— start of DATA PROVIDED —

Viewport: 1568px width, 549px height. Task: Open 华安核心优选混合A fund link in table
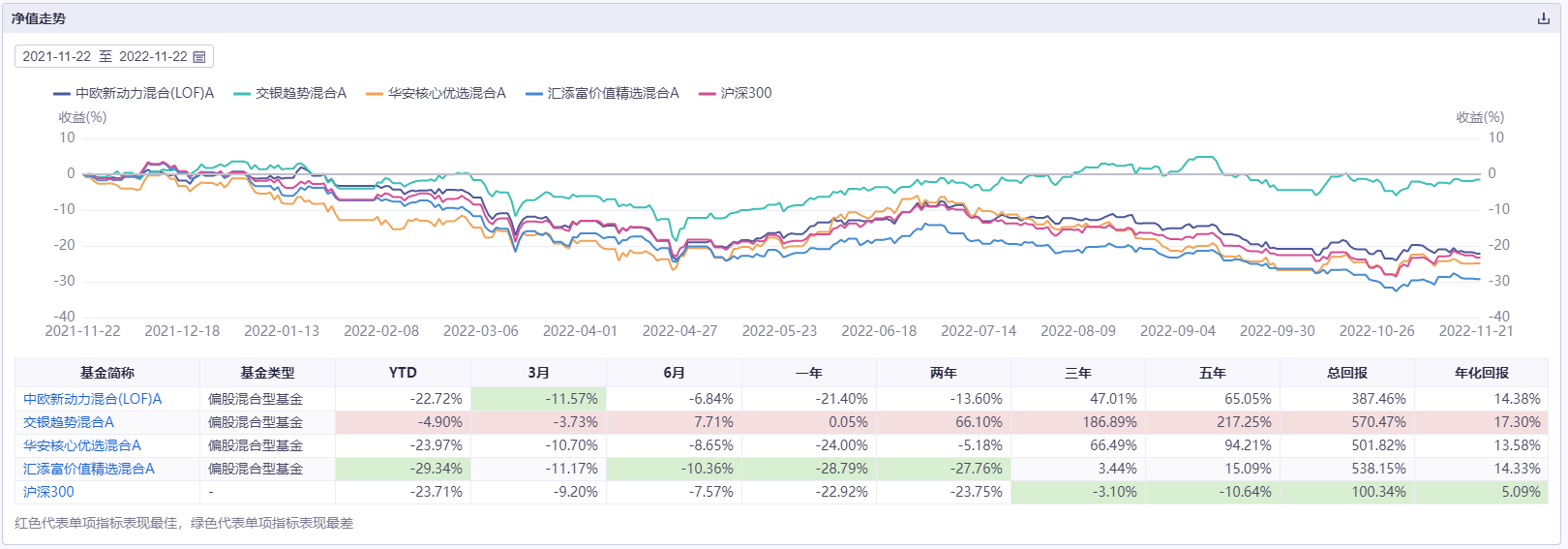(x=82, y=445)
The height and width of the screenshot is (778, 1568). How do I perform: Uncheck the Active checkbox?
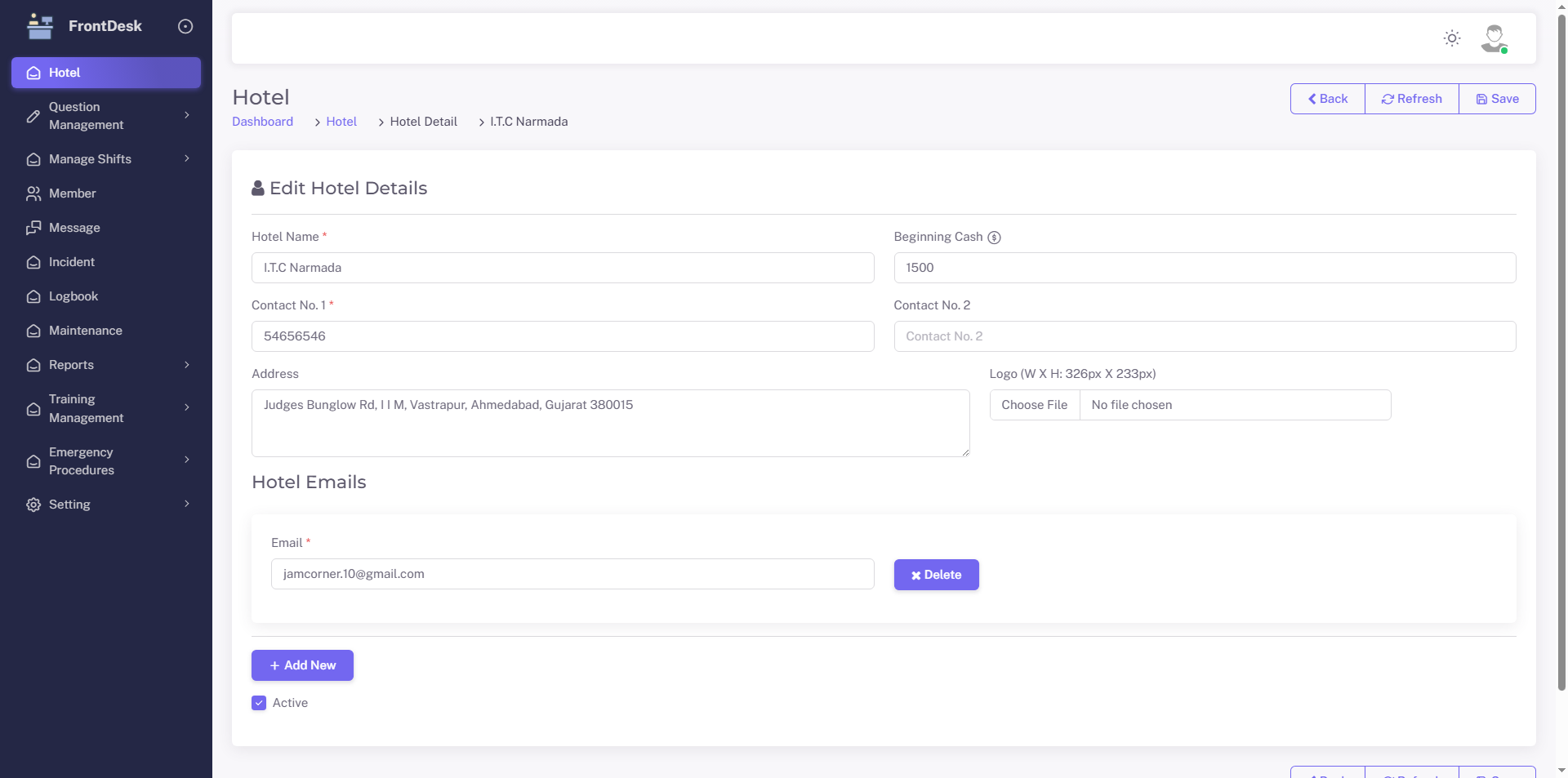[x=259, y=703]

— end of DATA PROVIDED —
— start of DATA PROVIDED —

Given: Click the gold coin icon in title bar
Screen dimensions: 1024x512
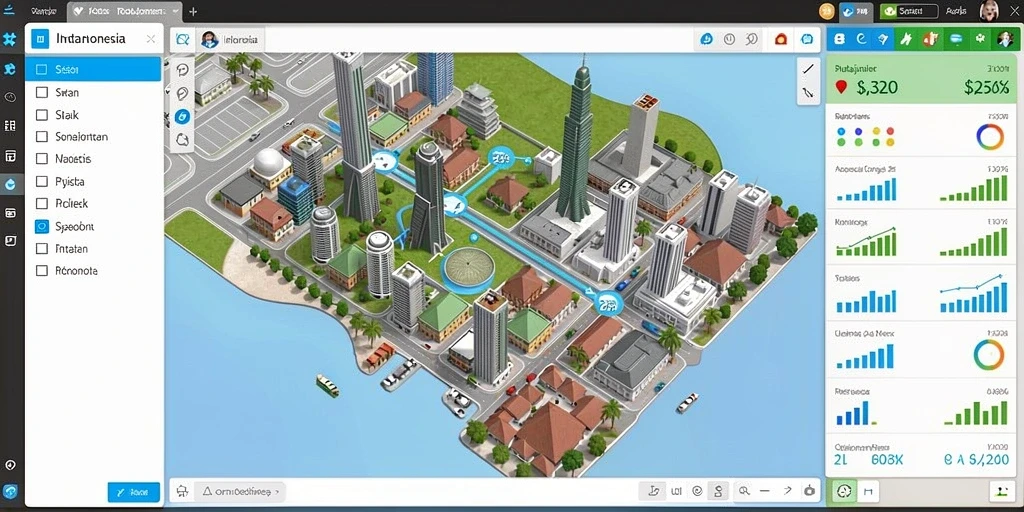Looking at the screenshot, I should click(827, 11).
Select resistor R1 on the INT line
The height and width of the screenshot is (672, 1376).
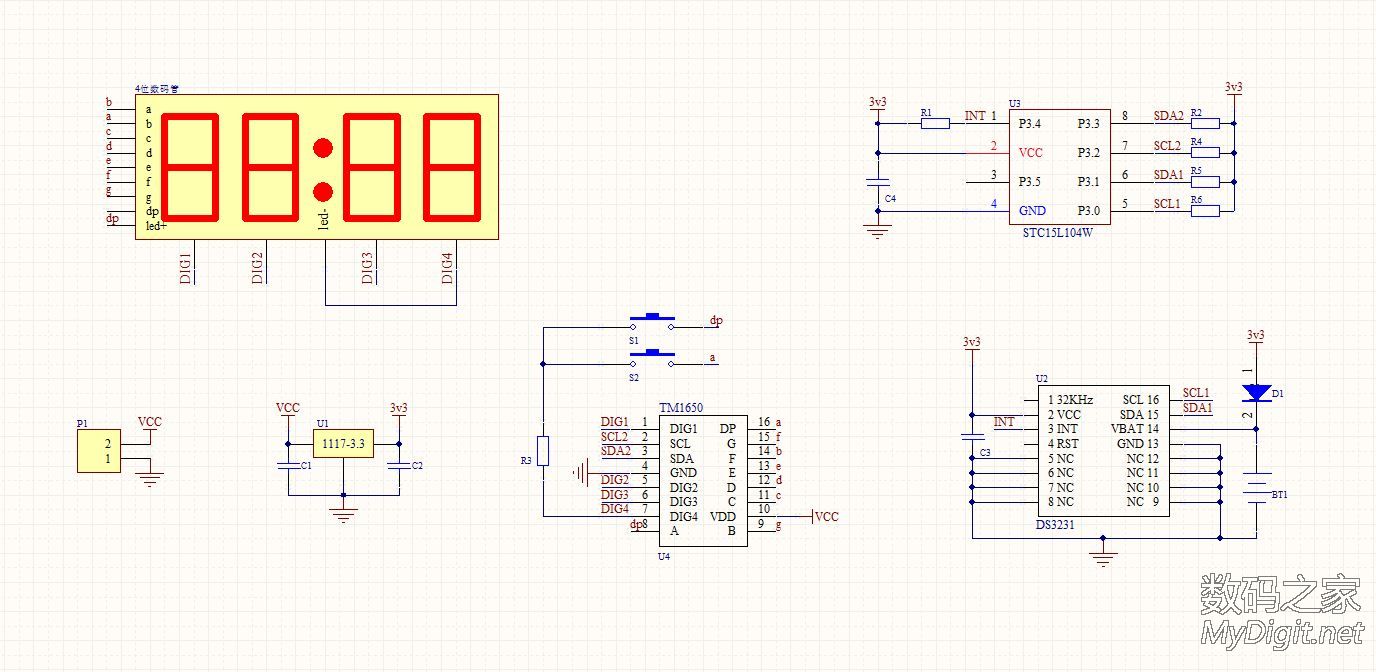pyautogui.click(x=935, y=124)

— end of DATA PROVIDED —

[GOAL OF THE EXERCISE]:
Rewrite the part of the data that opens with the line containing "Select resistor R1 on the INT line" and closes with the line containing "pyautogui.click(x=935, y=124)", replacing "resistor" with "component" and leaving everything else the same. Give only those lines, and leave the pictures out.

[SOLVED EXERCISE]:
Select component R1 on the INT line
The height and width of the screenshot is (672, 1376).
pyautogui.click(x=935, y=124)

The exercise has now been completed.